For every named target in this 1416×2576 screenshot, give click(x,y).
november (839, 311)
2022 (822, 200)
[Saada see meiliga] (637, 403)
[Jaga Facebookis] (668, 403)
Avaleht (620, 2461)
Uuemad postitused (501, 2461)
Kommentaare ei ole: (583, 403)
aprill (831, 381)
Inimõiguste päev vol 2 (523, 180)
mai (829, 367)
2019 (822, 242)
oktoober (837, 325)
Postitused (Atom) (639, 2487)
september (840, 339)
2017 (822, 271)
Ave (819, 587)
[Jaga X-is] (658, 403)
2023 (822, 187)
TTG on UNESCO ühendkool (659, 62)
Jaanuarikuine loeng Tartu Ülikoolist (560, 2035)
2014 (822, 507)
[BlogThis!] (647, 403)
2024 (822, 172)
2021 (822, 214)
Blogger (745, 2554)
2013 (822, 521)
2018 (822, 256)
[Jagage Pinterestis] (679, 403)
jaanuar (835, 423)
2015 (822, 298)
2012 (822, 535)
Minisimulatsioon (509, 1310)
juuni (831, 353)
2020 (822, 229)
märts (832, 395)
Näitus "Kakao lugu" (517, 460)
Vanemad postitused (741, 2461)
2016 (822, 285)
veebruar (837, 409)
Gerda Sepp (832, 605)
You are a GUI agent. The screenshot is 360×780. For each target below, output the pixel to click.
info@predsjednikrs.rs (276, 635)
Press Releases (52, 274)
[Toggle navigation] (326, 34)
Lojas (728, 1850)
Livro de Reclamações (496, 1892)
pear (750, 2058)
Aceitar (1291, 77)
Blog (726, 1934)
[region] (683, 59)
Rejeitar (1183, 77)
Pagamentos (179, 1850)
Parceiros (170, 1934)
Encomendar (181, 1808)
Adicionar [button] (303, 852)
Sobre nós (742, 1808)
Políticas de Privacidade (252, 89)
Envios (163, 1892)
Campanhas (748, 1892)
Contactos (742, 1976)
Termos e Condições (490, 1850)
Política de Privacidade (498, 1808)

▶ _What to work on_
When you reach the end of the data above, set it all down again unchanged.

▶ _Solution to this exercise_
For every named target in this 1416×2576 screenshot, give click(x,y).
november (839, 311)
2022 (822, 200)
[Saada see meiliga] (637, 403)
[Jaga Facebookis] (668, 403)
Avaleht (620, 2461)
Uuemad postitused (501, 2461)
Kommentaare ei ole: (583, 403)
aprill (831, 381)
Inimõiguste päev vol 2 (523, 180)
mai (829, 367)
2019 (822, 242)
oktoober (837, 325)
Postitused (Atom) (639, 2487)
september (840, 339)
2017 (822, 271)
Ave (819, 587)
[Jaga X-is] (658, 403)
2023 (822, 187)
TTG on UNESCO ühendkool (659, 62)
Jaanuarikuine loeng Tartu Ülikoolist (560, 2035)
2014 (822, 507)
[BlogThis!] (647, 403)
2024 (822, 172)
2021 (822, 214)
Blogger (745, 2554)
2013 (822, 521)
2018 (822, 256)
[Jagage Pinterestis] (679, 403)
jaanuar (835, 423)
2015 (822, 298)
2012 (822, 535)
Minisimulatsioon (509, 1310)
juuni (831, 353)
2020 (822, 229)
märts (832, 395)
Näitus "Kakao lugu" (517, 460)
Vanemad postitused (741, 2461)
2016 (822, 285)
veebruar (837, 409)
Gerda Sepp (832, 605)
You are a GUI agent. The screenshot is 360×780. For each target below, output the pixel to click.
info@predsjednikrs.rs (276, 635)
Press Releases (52, 274)
[Toggle navigation] (326, 34)
Lojas (728, 1850)
Livro de Reclamações (496, 1892)
pear (750, 2058)
Aceitar (1291, 77)
Blog (726, 1934)
[region] (683, 59)
Rejeitar (1183, 77)
Pagamentos (179, 1850)
Parceiros (170, 1934)
Encomendar (181, 1808)
Adicionar [button] (303, 852)
Sobre nós (742, 1808)
Políticas de Privacidade (252, 89)
Envios (163, 1892)
Campanhas (748, 1892)
Contactos (742, 1976)
Termos e Condições (490, 1850)
Política de Privacidade (498, 1808)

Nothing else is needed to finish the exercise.